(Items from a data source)
((
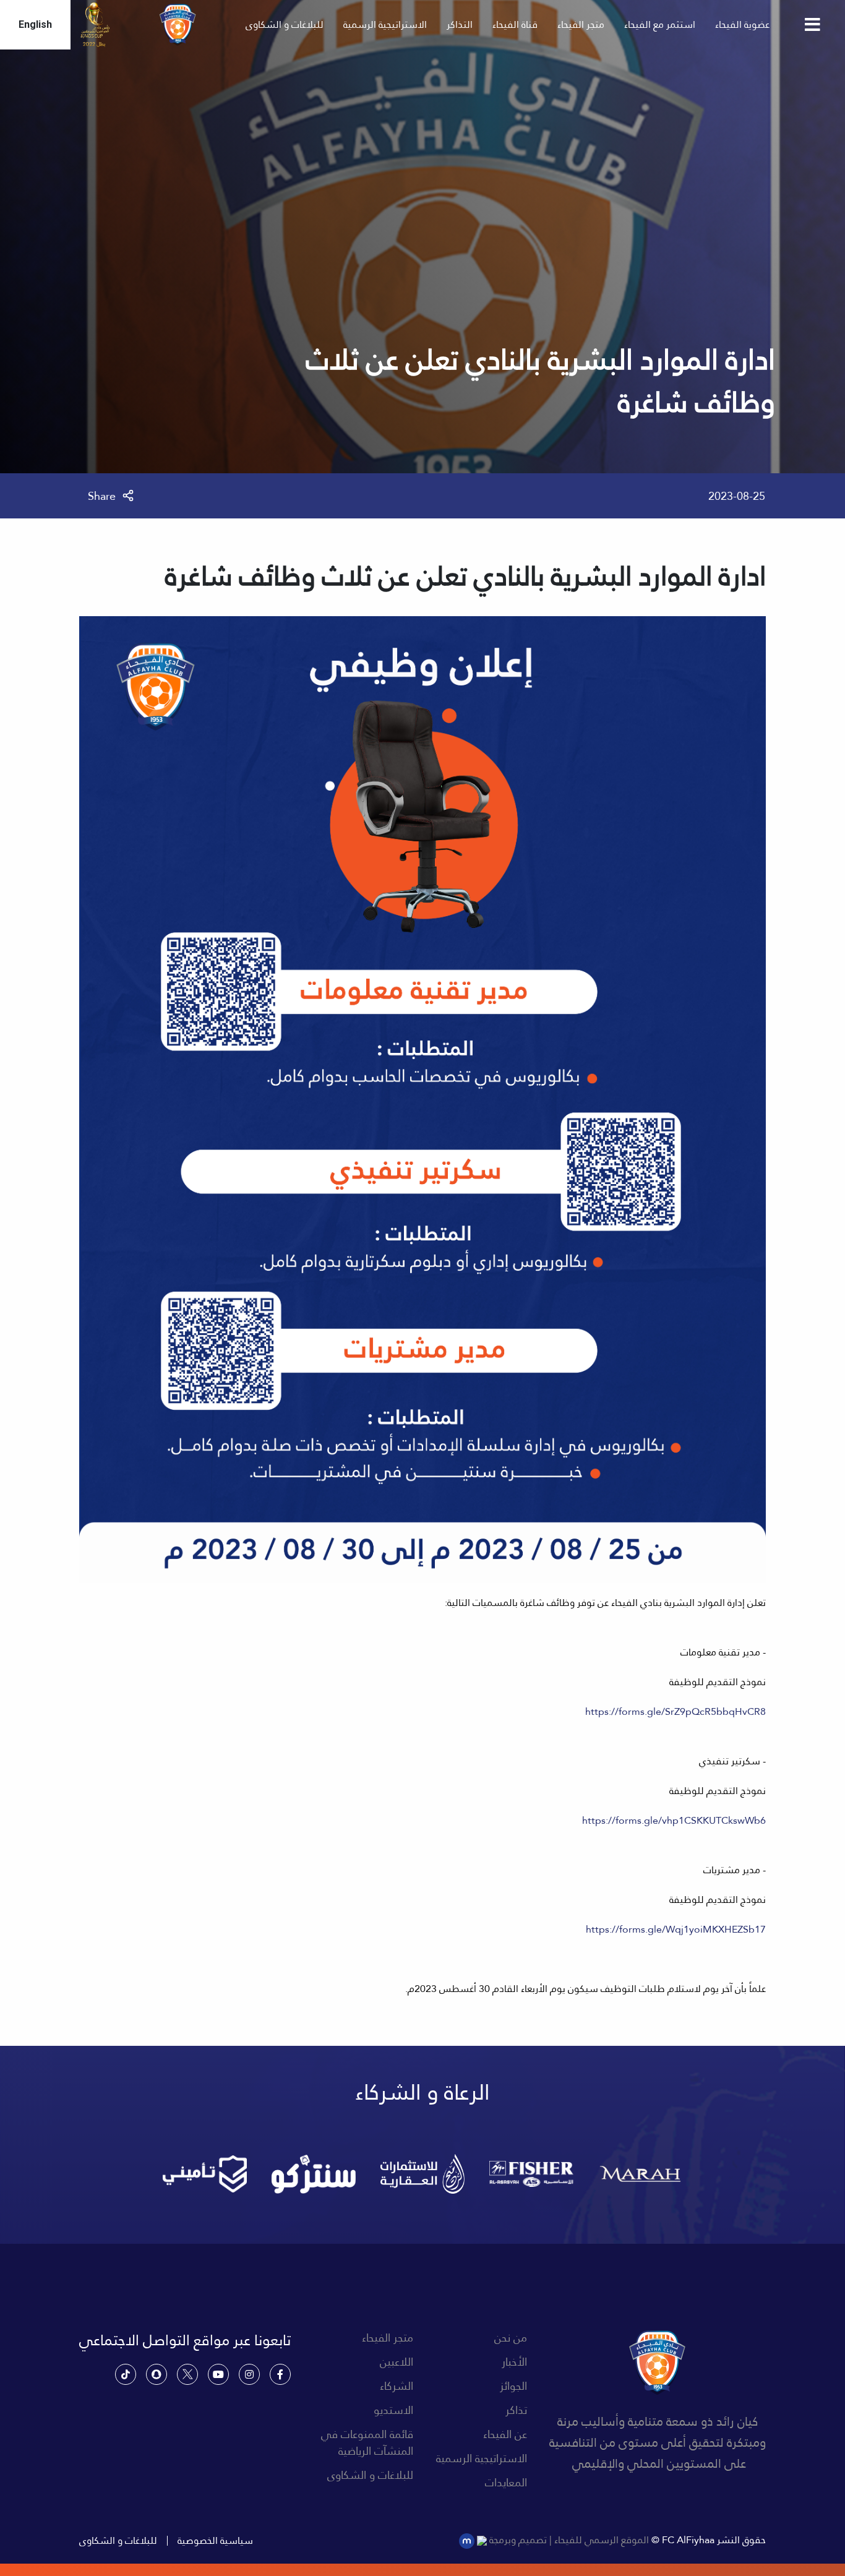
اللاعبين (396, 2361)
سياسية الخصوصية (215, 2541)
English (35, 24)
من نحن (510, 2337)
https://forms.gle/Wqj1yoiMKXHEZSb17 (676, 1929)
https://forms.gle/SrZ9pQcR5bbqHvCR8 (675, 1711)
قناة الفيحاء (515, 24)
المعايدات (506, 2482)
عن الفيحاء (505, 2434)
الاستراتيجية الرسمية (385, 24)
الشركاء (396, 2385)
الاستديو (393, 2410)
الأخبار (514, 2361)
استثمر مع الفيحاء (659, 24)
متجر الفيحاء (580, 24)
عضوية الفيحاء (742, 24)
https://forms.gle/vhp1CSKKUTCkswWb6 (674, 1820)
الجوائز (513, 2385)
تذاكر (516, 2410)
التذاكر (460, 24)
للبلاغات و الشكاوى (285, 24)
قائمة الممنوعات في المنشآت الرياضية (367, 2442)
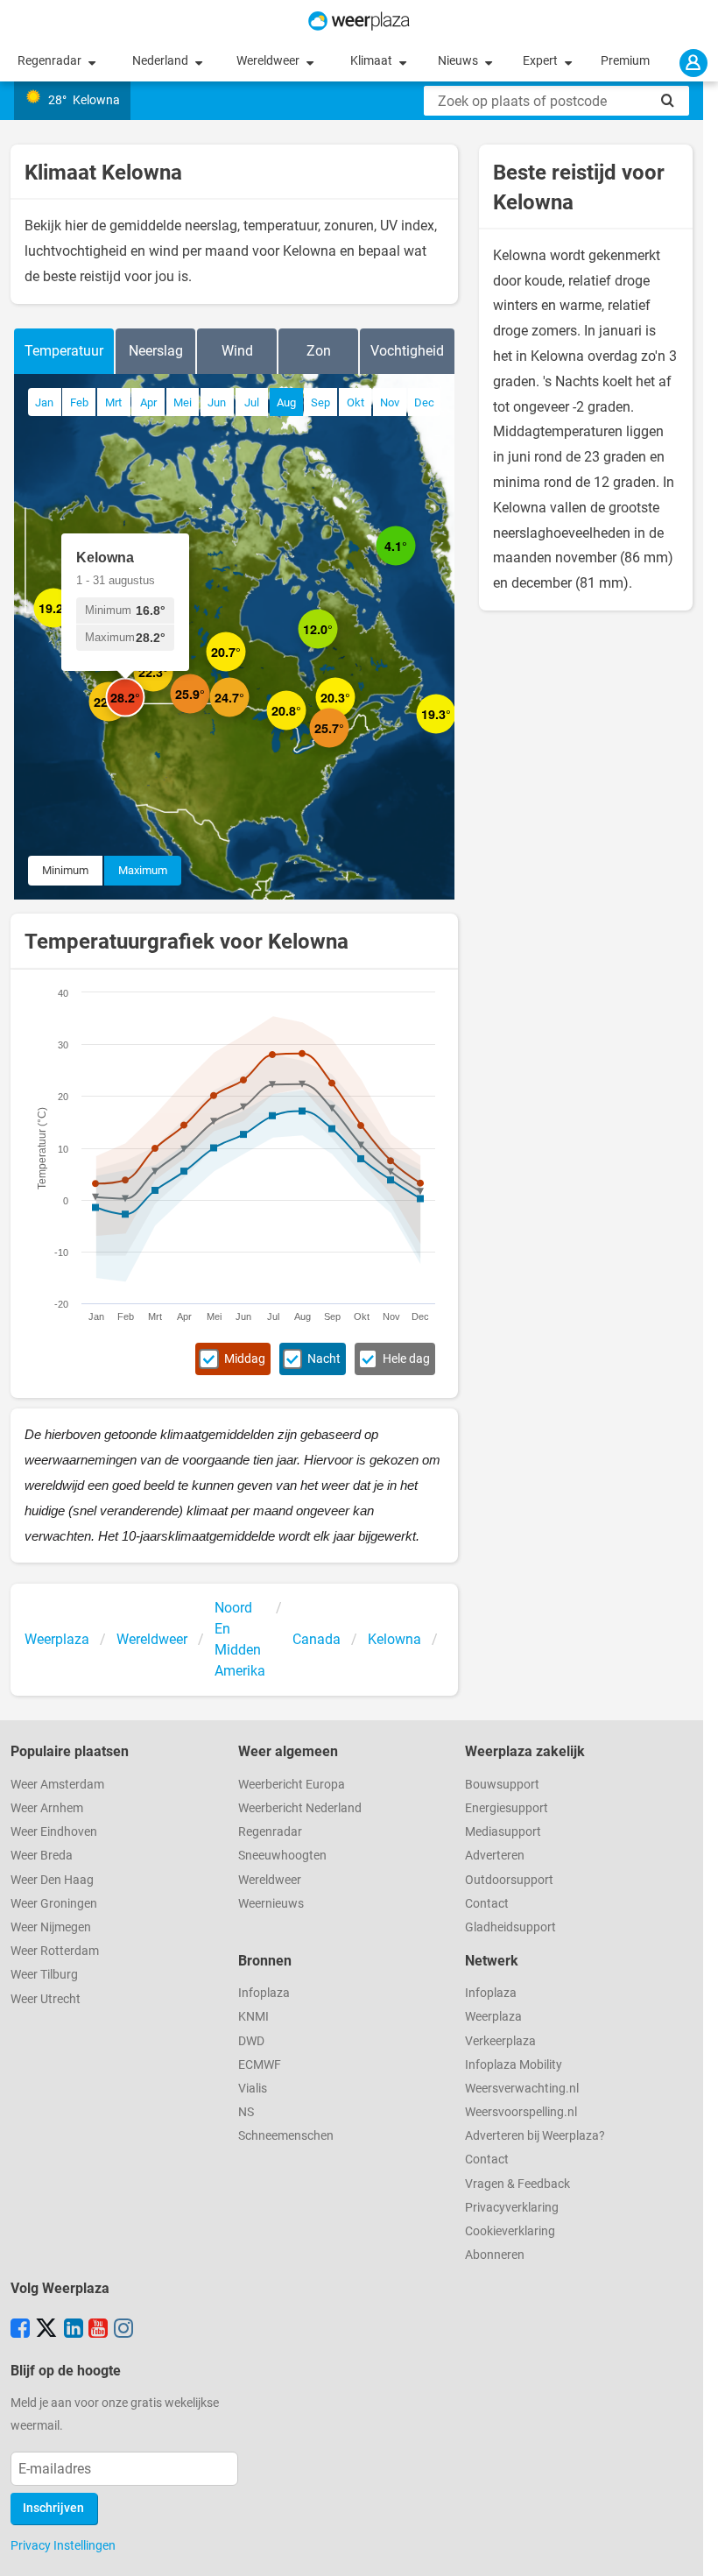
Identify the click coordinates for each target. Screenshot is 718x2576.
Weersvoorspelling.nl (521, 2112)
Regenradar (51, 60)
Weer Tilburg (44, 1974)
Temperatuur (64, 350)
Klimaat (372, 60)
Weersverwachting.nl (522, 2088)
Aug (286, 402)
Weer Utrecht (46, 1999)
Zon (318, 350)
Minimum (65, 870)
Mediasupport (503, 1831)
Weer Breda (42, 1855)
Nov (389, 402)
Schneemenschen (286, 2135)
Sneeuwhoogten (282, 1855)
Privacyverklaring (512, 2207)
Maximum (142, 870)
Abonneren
))
* **Your objective**
Omit every picture, and otherwise quote the entries exactly.

* **Exercise solution**
اللاعبين (396, 2361)
سياسية الخصوصية (215, 2541)
English (35, 24)
من نحن (510, 2337)
https://forms.gle/Wqj1yoiMKXHEZSb17 (676, 1929)
https://forms.gle/SrZ9pQcR5bbqHvCR8 (675, 1711)
قناة الفيحاء (515, 24)
المعايدات (506, 2482)
عن الفيحاء (505, 2434)
الاستراتيجية الرسمية (385, 24)
الشركاء (396, 2385)
الاستديو (393, 2410)
الأخبار (514, 2361)
استثمر مع الفيحاء (659, 24)
متجر الفيحاء (580, 24)
عضوية الفيحاء (742, 24)
https://forms.gle/vhp1CSKKUTCkswWb6 (674, 1820)
الجوائز (513, 2385)
تذاكر (516, 2410)
التذاكر (460, 24)
للبلاغات و الشكاوى (285, 24)
قائمة الممنوعات في المنشآت الرياضية (367, 2442)
Identify the click coordinates for each target. Screenshot is 718x2576.
Weersvoorspelling.nl (521, 2112)
Regenradar (51, 60)
Weer Tilburg (44, 1974)
Temperatuur (64, 350)
Klimaat (372, 60)
Weersverwachting.nl (522, 2088)
Aug (286, 402)
Weer Utrecht (46, 1999)
Zon (318, 350)
Minimum (65, 870)
Mediasupport (503, 1831)
Weer Breda (42, 1855)
Nov (389, 402)
Schneemenschen (286, 2135)
Sneeuwhoogten (282, 1855)
Privacyverklaring (512, 2207)
Maximum (142, 870)
Abonneren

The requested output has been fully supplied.